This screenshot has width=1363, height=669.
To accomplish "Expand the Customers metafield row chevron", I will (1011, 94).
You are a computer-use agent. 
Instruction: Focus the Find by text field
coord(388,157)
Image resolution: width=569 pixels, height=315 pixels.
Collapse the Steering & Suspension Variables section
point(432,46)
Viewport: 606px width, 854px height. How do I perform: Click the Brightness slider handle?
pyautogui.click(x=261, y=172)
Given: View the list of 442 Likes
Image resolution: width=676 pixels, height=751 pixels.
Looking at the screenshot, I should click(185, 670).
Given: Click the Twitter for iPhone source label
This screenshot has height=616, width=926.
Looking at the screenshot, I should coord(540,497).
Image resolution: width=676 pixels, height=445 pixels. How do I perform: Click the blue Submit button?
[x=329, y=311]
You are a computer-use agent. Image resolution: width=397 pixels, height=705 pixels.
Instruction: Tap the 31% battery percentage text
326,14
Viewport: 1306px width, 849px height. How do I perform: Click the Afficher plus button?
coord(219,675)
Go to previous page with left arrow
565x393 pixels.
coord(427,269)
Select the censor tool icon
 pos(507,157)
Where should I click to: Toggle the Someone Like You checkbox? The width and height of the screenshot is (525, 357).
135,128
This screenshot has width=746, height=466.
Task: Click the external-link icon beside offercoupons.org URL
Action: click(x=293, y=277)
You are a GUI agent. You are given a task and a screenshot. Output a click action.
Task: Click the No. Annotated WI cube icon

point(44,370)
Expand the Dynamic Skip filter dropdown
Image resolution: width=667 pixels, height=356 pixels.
========
→ **WORK INSTRUCTIONS**:
Each entry above needs to be returned exactly as written.

→ **RESPONSE FOR THIS EXERCISE**:
This screenshot has width=1363, height=669.
To accomplish "Expand the Customers metafield row chevron", I will (1011, 94).
You are a computer-use agent. 
Instruction: Focus the Find by text field
coord(388,157)
Image resolution: width=569 pixels, height=315 pixels.
Collapse the Steering & Suspension Variables section
point(432,46)
Viewport: 606px width, 854px height. How do I perform: Click the Brightness slider handle?
pyautogui.click(x=261, y=172)
Given: View the list of 442 Likes
Image resolution: width=676 pixels, height=751 pixels.
Looking at the screenshot, I should click(185, 670).
Given: Click the Twitter for iPhone source label
This screenshot has height=616, width=926.
Looking at the screenshot, I should coord(540,497).
Image resolution: width=676 pixels, height=445 pixels. How do I perform: Click the blue Submit button?
[x=329, y=311]
You are a computer-use agent. Image resolution: width=397 pixels, height=705 pixels.
Instruction: Tap the 31% battery percentage text
326,14
Viewport: 1306px width, 849px height. How do I perform: Click the Afficher plus button?
coord(219,675)
Go to previous page with left arrow
565x393 pixels.
coord(427,269)
Select the censor tool icon
 pos(507,157)
Where should I click to: Toggle the Someone Like You checkbox? The width and height of the screenshot is (525, 357).
135,128
This screenshot has width=746, height=466.
Task: Click the external-link icon beside offercoupons.org URL
Action: click(x=293, y=277)
You are a GUI agent. You are given a task and a screenshot. Output a click action.
Task: Click the No. Annotated WI cube icon

point(44,370)
Expand the Dynamic Skip filter dropdown
Image resolution: width=667 pixels, height=356 pixels.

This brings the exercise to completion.